-- MATERIAL FOR THE TASK start --

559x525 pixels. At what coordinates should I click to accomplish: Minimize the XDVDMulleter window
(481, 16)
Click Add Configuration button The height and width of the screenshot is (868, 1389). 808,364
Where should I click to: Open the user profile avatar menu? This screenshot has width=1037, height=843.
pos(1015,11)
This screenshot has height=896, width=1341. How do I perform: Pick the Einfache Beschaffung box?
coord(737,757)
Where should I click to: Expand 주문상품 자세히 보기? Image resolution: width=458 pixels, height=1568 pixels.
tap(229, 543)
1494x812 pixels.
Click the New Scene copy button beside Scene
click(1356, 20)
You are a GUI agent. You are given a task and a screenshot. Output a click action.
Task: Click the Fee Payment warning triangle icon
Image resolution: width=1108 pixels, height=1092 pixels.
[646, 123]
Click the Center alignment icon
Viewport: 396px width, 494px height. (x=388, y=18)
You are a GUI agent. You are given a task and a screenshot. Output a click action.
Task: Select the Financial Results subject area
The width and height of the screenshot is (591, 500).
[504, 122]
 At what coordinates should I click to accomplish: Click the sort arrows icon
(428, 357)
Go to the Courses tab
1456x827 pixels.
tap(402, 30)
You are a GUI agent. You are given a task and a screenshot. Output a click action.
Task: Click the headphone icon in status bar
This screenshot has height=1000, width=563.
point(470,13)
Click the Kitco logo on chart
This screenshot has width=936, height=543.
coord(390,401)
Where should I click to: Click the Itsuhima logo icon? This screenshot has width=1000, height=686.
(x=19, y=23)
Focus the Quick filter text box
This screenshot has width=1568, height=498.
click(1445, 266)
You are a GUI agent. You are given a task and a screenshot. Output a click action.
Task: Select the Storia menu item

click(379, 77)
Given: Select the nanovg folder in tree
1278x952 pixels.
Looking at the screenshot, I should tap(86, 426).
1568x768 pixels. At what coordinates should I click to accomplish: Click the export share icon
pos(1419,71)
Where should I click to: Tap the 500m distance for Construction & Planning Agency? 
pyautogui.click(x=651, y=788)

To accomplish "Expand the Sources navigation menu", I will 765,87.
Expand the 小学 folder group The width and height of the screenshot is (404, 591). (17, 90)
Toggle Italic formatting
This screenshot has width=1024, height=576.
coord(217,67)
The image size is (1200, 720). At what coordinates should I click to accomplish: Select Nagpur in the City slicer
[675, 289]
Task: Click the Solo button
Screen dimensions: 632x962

-- MATERIAL FOR THE TASK end --

▶ _WHAT YOU ARE ASKED TO DO_
How many lines in the records above contain the word "accomplish"? Reply with the number alone.

▶ _ANSWER FOR THIS EXERCISE_
5